__EXERCISE INSTRUCTIONS__. Begin at the line that contains "Given: Toggle the Vue compacte switch" and stop after the line that contains "Looking at the", copying every line between them exactly, with no pictures in your answer.

__DATA SECTION__.

Start

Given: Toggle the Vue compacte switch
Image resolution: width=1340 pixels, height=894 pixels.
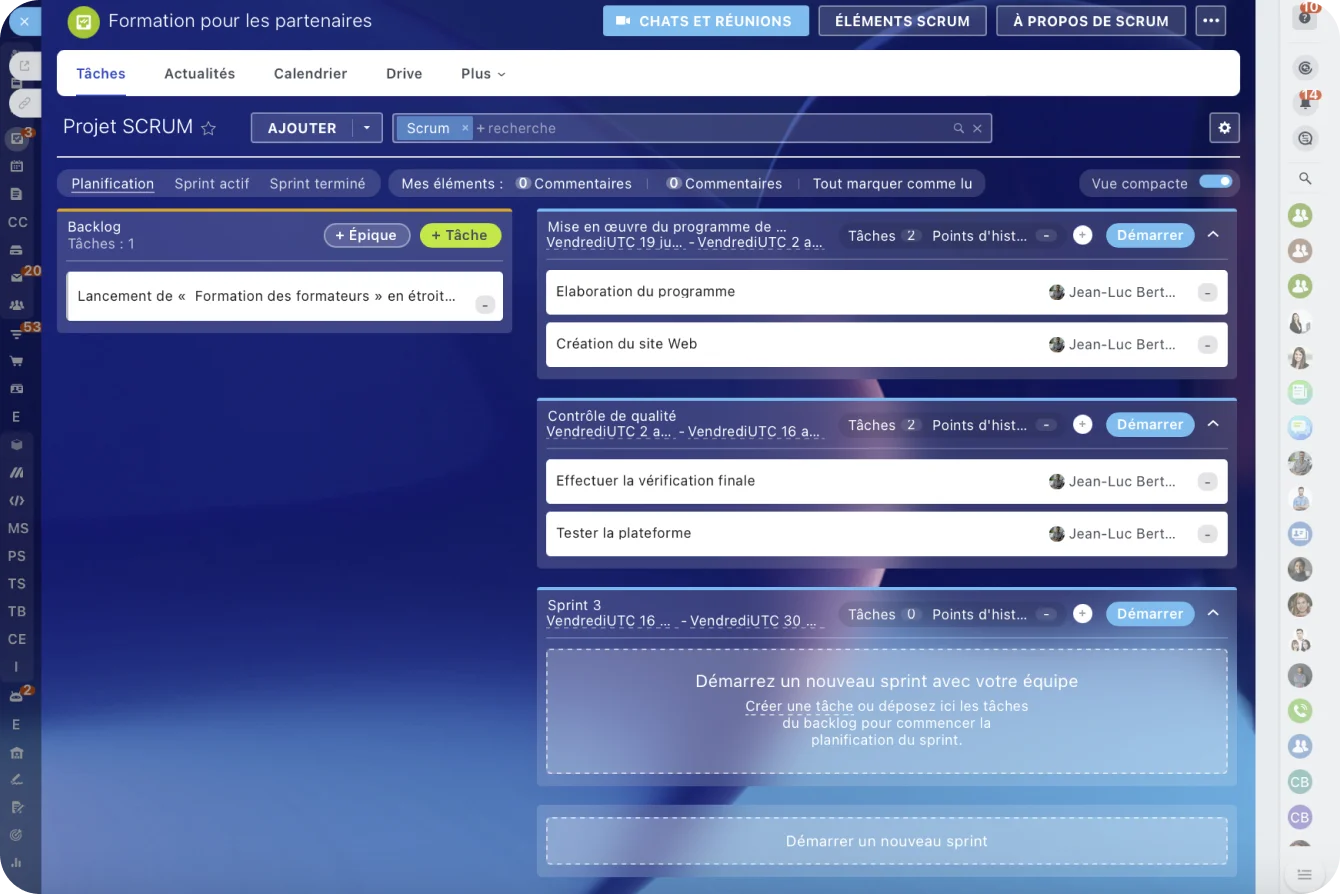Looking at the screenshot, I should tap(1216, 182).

End
Start

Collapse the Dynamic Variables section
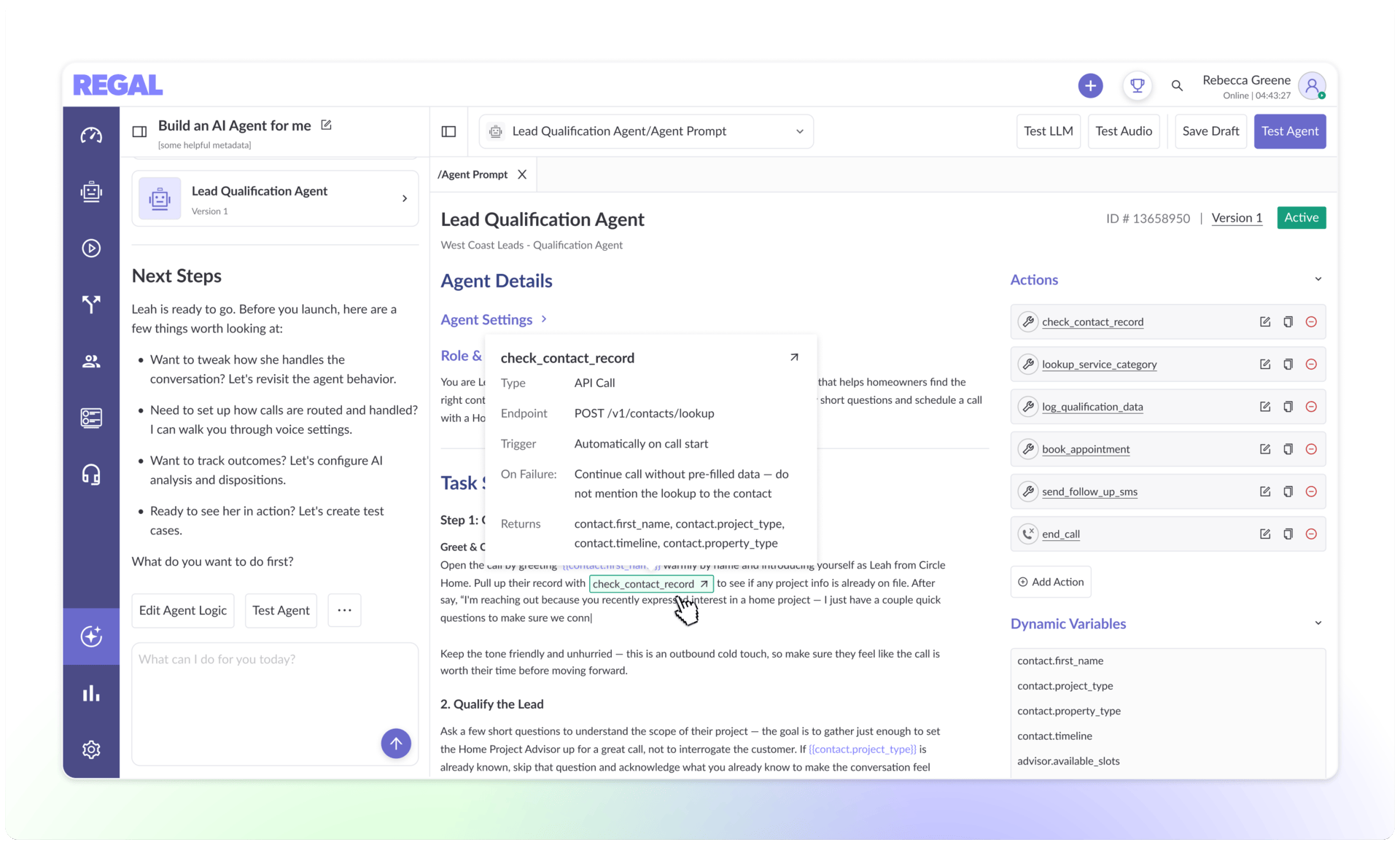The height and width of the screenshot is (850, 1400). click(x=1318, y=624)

End

__TASK RESPONSE__.
Given: Toggle the Vue compacte switch
Image resolution: width=1340 pixels, height=894 pixels.
Looking at the screenshot, I should tap(1216, 182).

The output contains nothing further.